Una fiscalità europea sostenibile
Aumentare l'efficienza energetica del 20%, incrementare l'uso di energia rinnovabile portandola a un quinto del totale di quella utilizzata, ridurre del 20% l'emissione di gas inquinanti. Questi gli obiettivi che l'Unione europea intende raggiungere in tema di ambiente entro il 2020. A ricordarlo, durante il convegno "What taxation for a low carbon economy", László Kovács, commissario europeo per la Fiscalità e l'Unione doganale e Ingemar Hansson, responsabile della fiscalità del ministero delle Finanze svedese. 
"L'economia a bassa emissione di carbonio rappresenterà un nuovo modello di sviluppo per la società e porterà nuove opportunità economiche", ha sottolineato Kovàcs nel corso del suo intervento, durante il quale ha sintetizzato quanto l'Ue abbia già sperimentato sulla fiscalità ambientale. Il Commissario ha proposto una modifica della direttiva sulla tassazione dell'energia, all'interno della quale elaborare una carbon tax europea.
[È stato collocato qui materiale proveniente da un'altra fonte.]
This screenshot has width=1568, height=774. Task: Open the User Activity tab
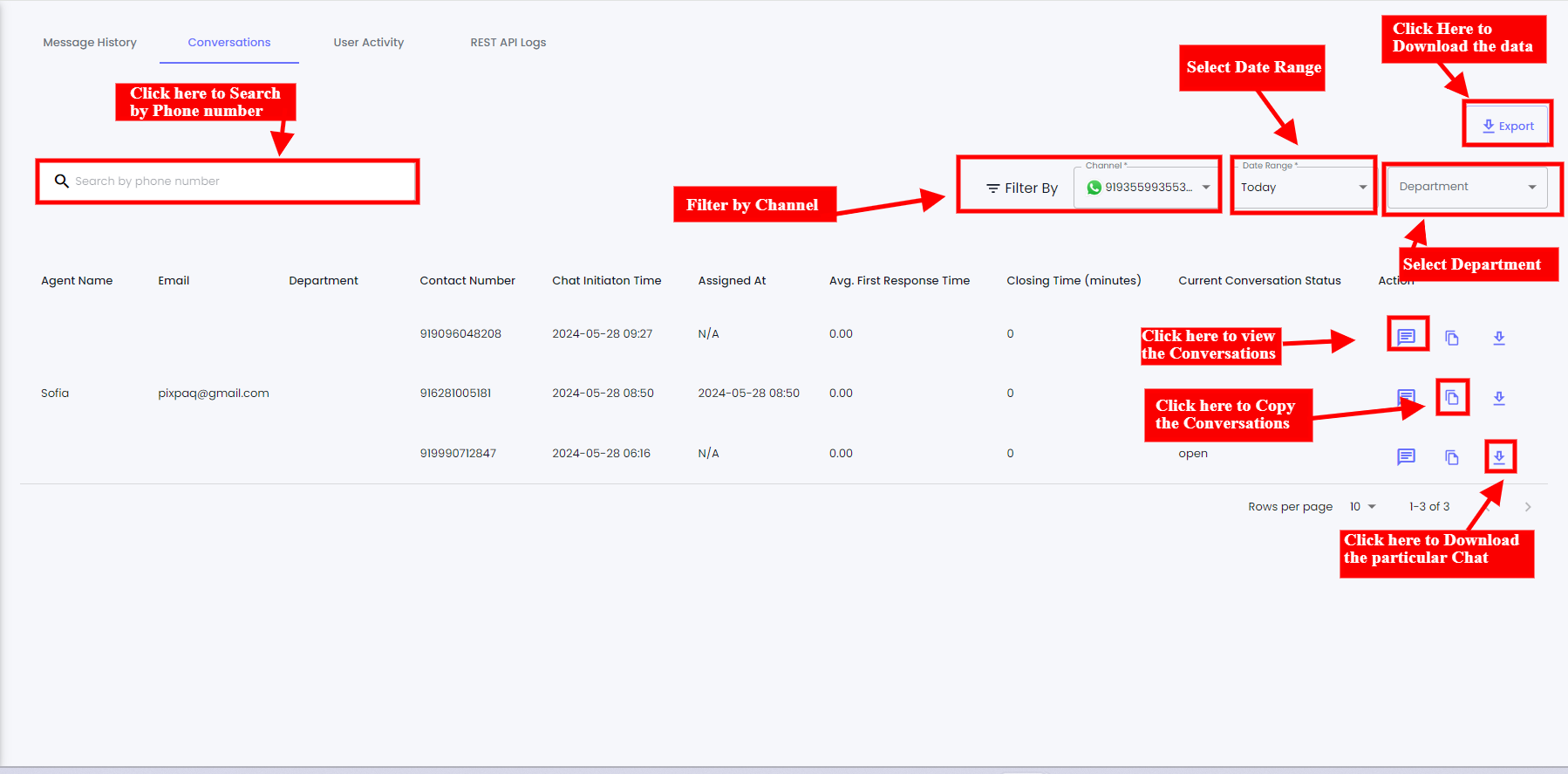pos(368,42)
Dalla nuova tassa rimarrerebbero fuori le imprese che già fanno parte dell'Ets, il sistema comunitario per lo scambio di quote di emissione di Co2 introdotto dall'Ue con la direttiva 2003/87/CE. Il progetto della nuova direttiva prevede un sistema di accise sui prodotti energetici, basate sull'emissione di Co2, che favorisca le fonti di energia rinnovabili, meno inquinanti, rispetto a quelle combustibili tradizionali. Un forte segnale ai consumatori, quindi, dato che il cambiamento climatico in atto richiede un mutamento nei modi di pensare e nei comportamenti dei cittadini.
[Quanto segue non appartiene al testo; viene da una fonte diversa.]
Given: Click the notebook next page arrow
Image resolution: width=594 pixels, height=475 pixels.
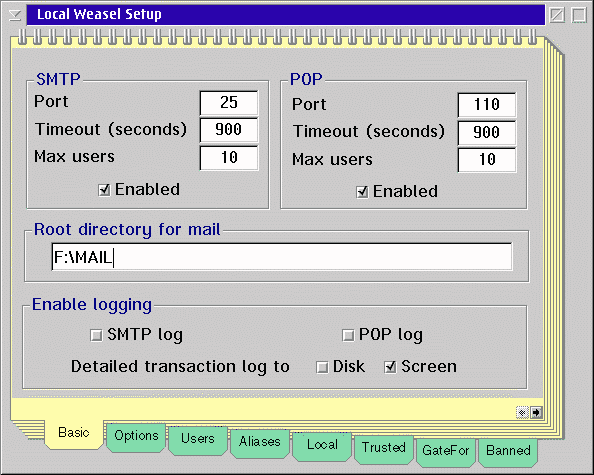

Dello stesso avviso anche Ingemar Hansson, che ha invece sottolineato la necessità di rivedere la direttiva sull'energia per inquadrare al meglio le tasse nazionali sull'emissione di Co2 e sul settore energetico, considerate da Hansson più funzionali, rispetto alle sovvenzioni statali, al raggiungimento di obiettivi di politica ambientale.

Le best practice scandinave
Se una carbon tax europea è, dunque, ancora in fieri, molti Stati Ue si sono attivati, nell'ambito della propria legislazione nazionale, per ridurre l'emissione di Co2, con l'introduzione di un apposito balzello. Prima la Finlandia nel 1990, seguita l'anno successivo dalla Svezia. Quest'ultima, durante il semestre di presidenza Ue iniziato lo scorso 1° luglio, si è battuta per l'adozione di una ecotassa europea, argomento in agenda dell'Ecofin di Goteborg dello scorso ottobre su cui però gli Stati comunitari non hanno trovato un accordo unanime.  
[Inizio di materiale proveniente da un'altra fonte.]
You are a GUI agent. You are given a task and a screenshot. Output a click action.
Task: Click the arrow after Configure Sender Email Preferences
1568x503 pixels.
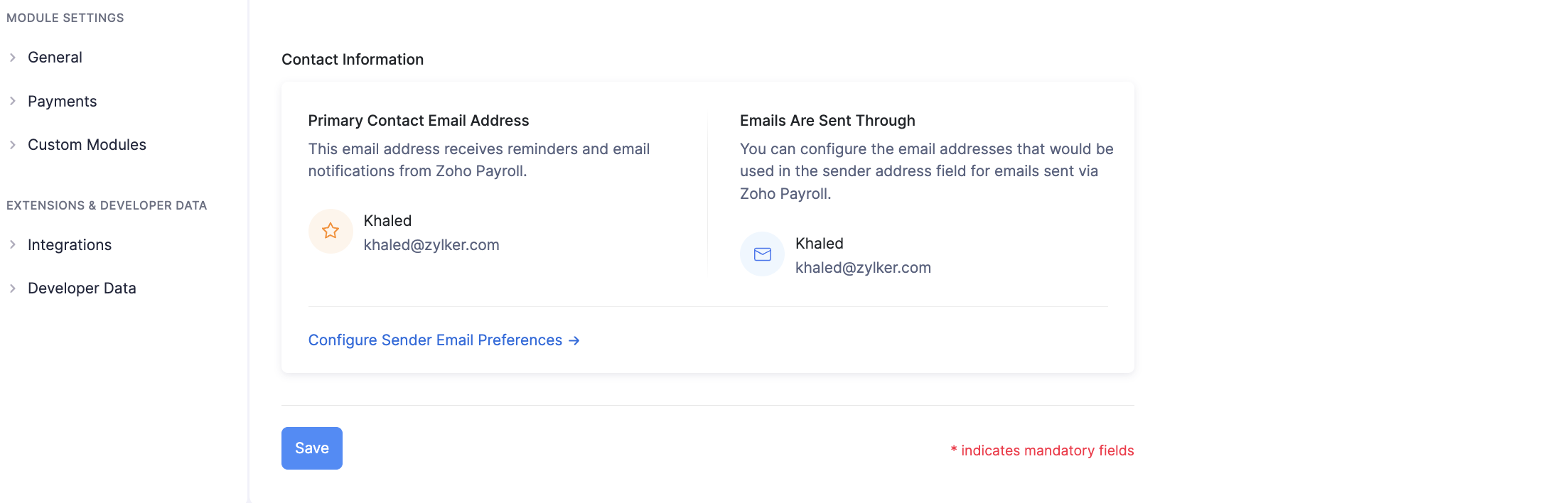(x=574, y=341)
I Paesi scandinavi (anche la Danimarca ha introdotto una carbon tax nel 1992), quindi, costituiscono in Europa le nazioni "virtuose" sul fronte della sostenibilità ambientale, sull'uso di fonti rinnovabili e la lotta all'inquinamento. In tali Stati, infatti, l'introduzione della carbon tax è stata ben accolta da tutti i partiti politici e, in generale, dagli stakeholder di riferimento, ed è riuscita, nel lungo periodo, a garantire un calo delle emissioni inquinanti e una crescita del gettito fiscale.
Proprio gli Stati del nord Europa, in particolare la Svezia, sono stati scelti come modello da seguire per l'elaborazione della carbon tax francese, che debutterà il prossimo 1° gennaio.